While no sane person wishes to become afflicted with the rabies virus, hundreds upon thousands of dog owners are (rightfully) concerned about the adverse affects of the rabies vaccine when given unnecessarily. Which just might be more often than the average dog owner suspects.
The rabies vaccine is without question the one vaccine most likely to cause adverse affects in the dogs who are its recipients. Just ask Dr. Jean Dodds. This is a huge concern for dog owners, particularly those whose dogs have shown such adverse reactions. Adverse reactions vary from dog to dog, but may include such behaviors as unexplained behavioral changes such as aggression, sudden onset of allergies (particularly skin allergies), seizures, digestive disorders, cancers at the site of injection, muscle weakness, autoimmune disease(s). Anaphylactic shock, occasionally occurs when an animal's immune system becomes sensitized to an antigen.
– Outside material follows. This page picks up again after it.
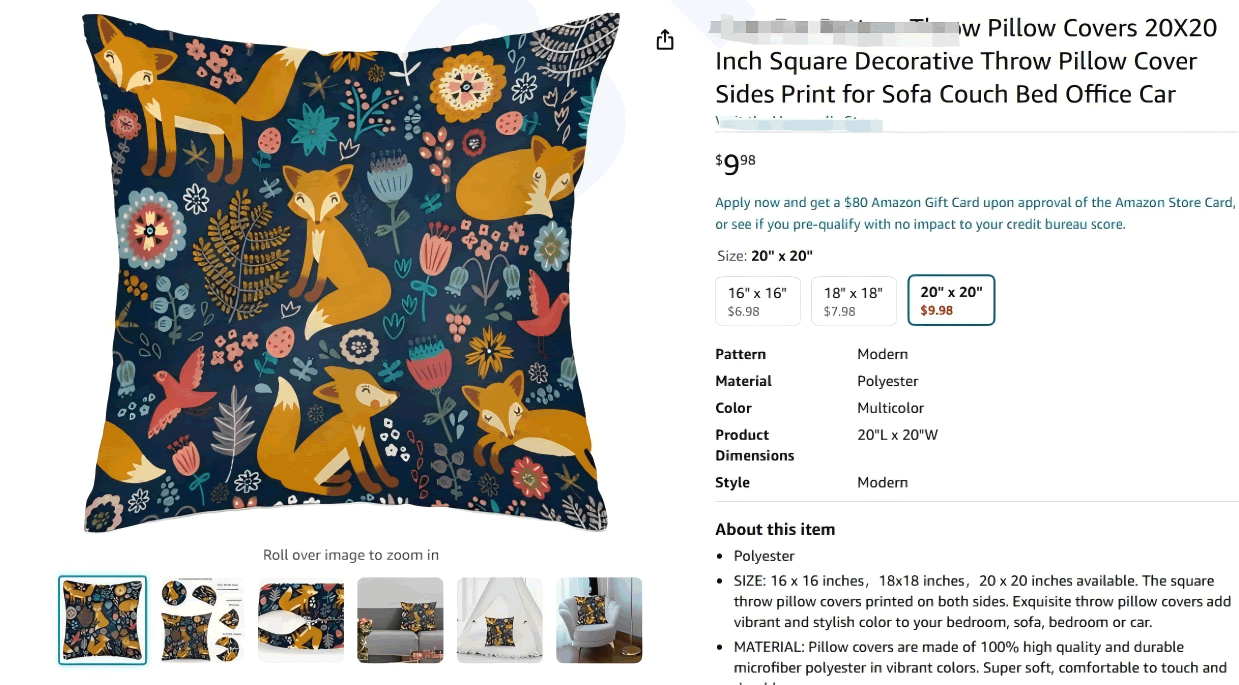Click the 20"L x 20"W product dimensions value
Image resolution: width=1239 pixels, height=685 pixels.
(897, 435)
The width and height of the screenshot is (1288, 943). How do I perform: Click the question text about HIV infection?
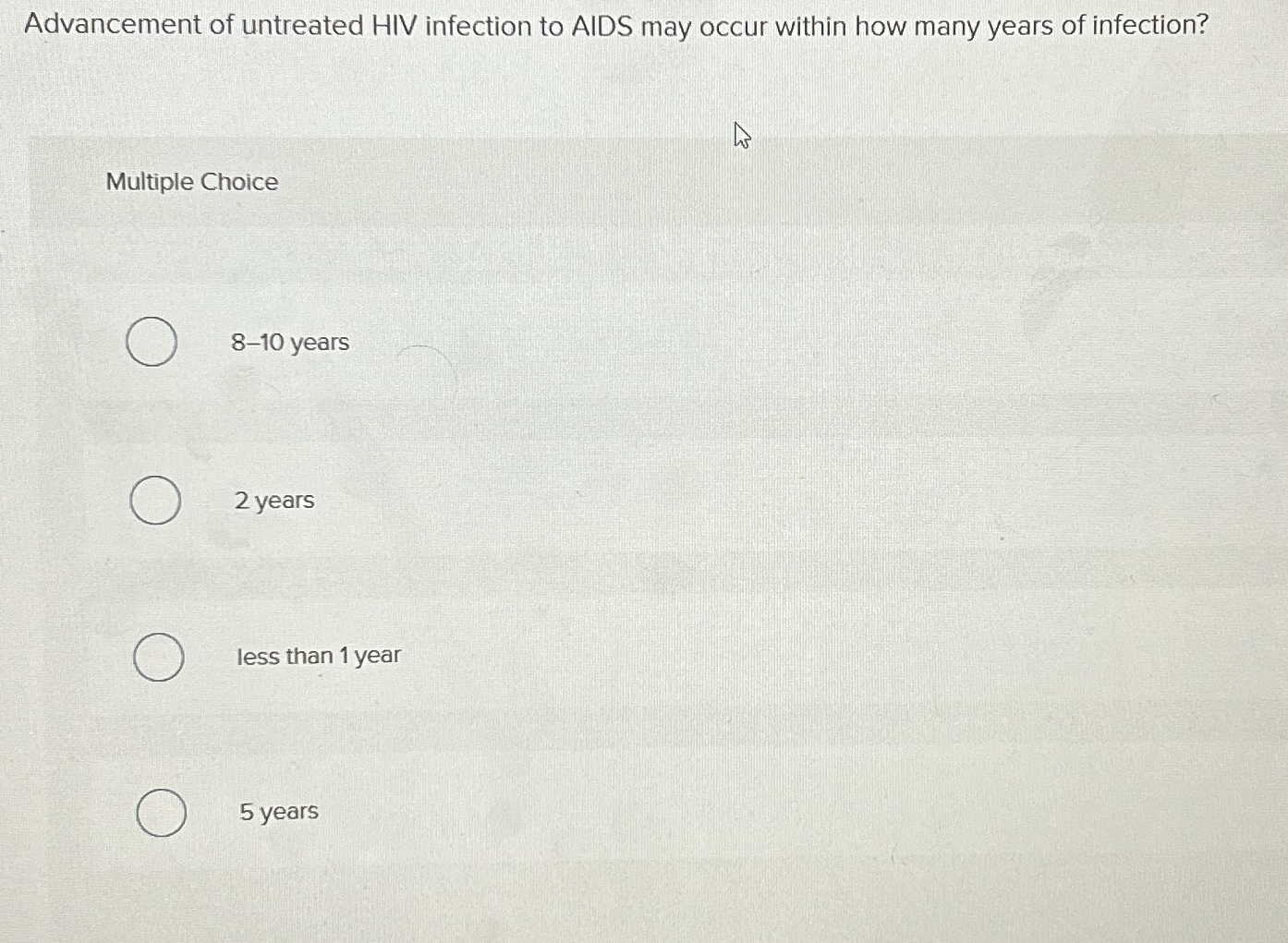coord(616,26)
Symptoms include respiratory difficulty, urination, defecation. vomiting.
Enter the Rabies Challenge Fund. The Rabies Challenge fund is an immunity study designed to investigate the immunity duration of the rabies vaccine. The Rabies Challenge Fund study is currently in its sixth year (of seven). This is a study that has been funded in its entirely by the general (dog loving) public. It is believed that the efficacy of the rabies vaccine, boostered once, is a minimum of five years, (and most likely seven). To date, no vaccine manufacturer has been willing to absorb the cost of a rabies challenge study, probably because mandatory vaccines are a vaccine manufacturer's "bread and butter," so the general public, aka, you and me, has volunteered to absorb the cost of this study by donating the necessary funds each year to fund the study. (The link to donate to the Rabies Challenge Fund is here.)
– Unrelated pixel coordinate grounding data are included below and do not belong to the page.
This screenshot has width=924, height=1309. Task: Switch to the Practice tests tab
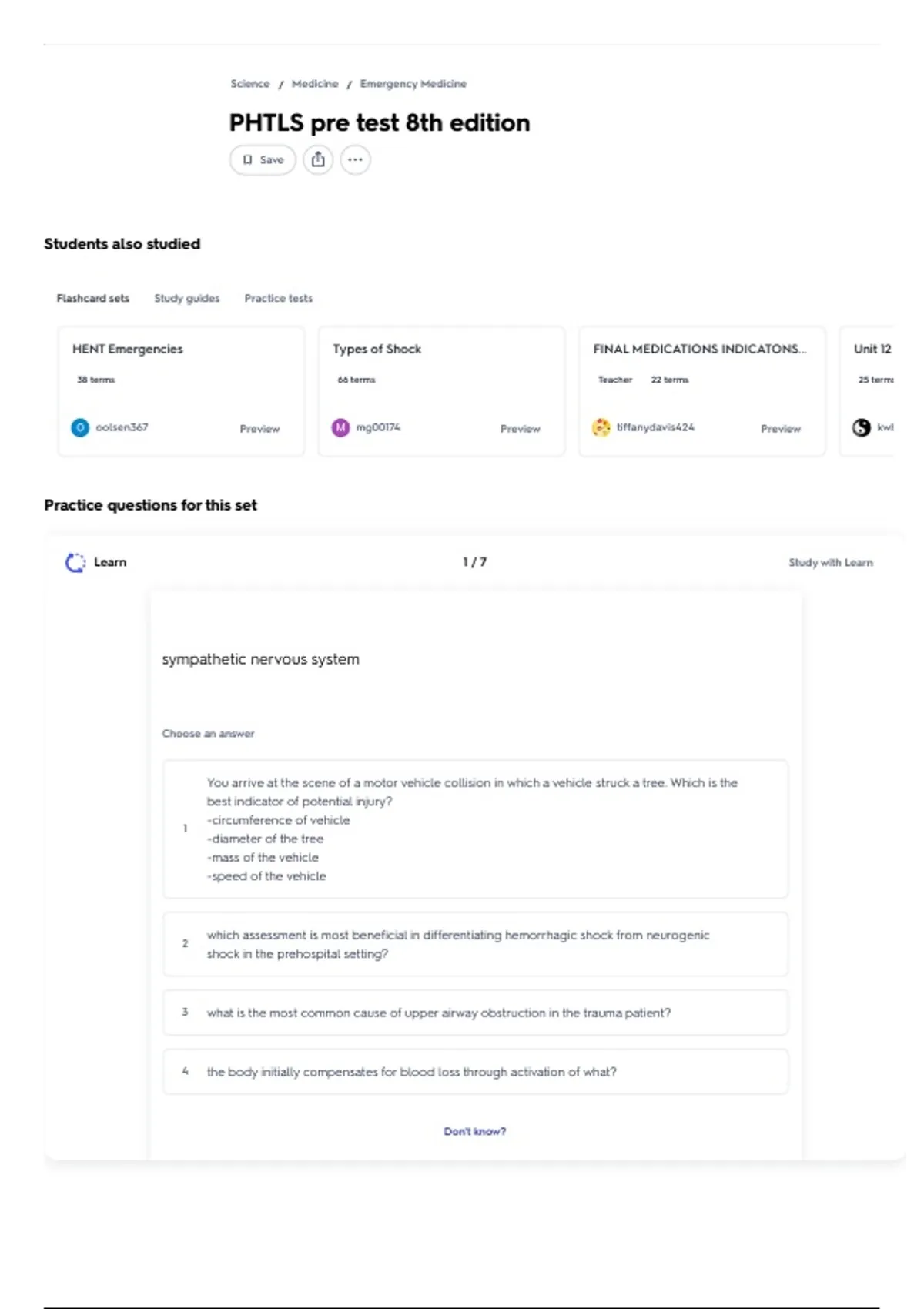click(x=279, y=298)
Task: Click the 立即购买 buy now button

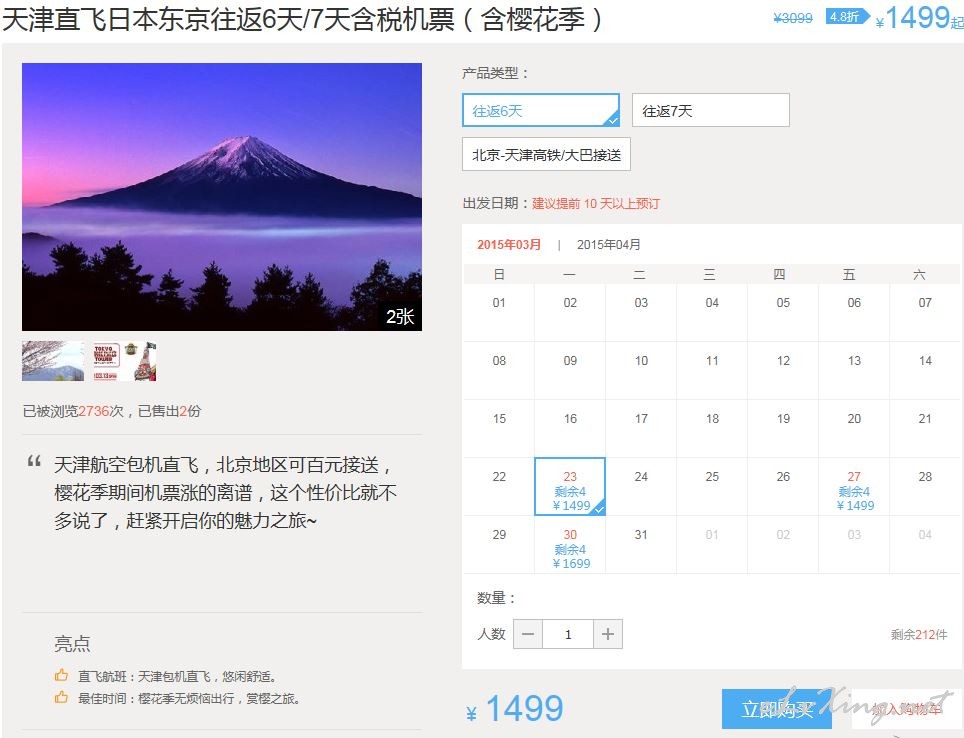Action: (x=777, y=709)
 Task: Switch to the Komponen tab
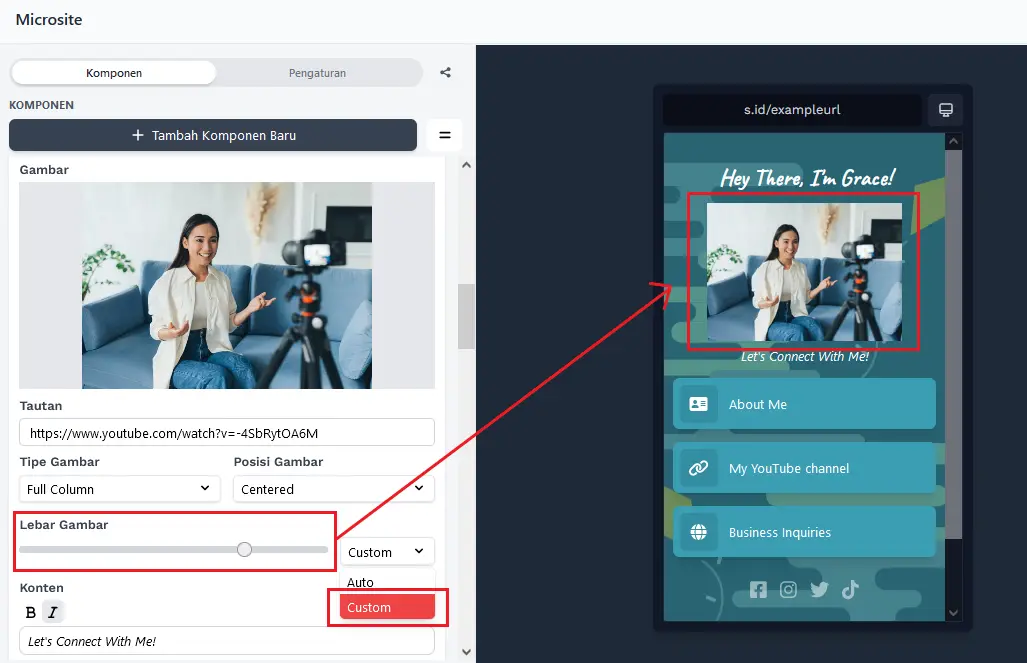114,73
The results of the Rabies Challenge should be a cause at the heart of every dog loving owner in America. It is widely believed that a dog only need be vaccinated once (at around or shortly after the age of four months) for rabies, and then boostered again, once, a year later. If a repeat booster is required at all, (debatable), it would not be until the dog was five to seven years (aka middle aged). Depending upon the state in which one lives, "booster" vaccines for rabies are required every one to three years (depending upon the state in which one lives). Obeying the law can become a terrible burden upon those owners whose dogs have reactions to the vaccine.
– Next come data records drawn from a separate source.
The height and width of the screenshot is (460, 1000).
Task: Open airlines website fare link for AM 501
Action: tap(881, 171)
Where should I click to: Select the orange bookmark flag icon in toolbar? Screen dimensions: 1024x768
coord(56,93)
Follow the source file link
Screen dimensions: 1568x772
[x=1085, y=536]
By educating one's self and becoming aware of the issues involved with the one mandatory vaccine for dogs (rabies), one has a much greater chance of creating the results desired. No one wishes to have a dog contract Rabies. However, no one wishes to have their dog react unnecessarily to the vaccine, either. Consider donating your unused change to the Rabies Challenge Fund. It's a one of a kind, not to be denied, totally worthwhile purpose, and your dog just might thank you for doing so!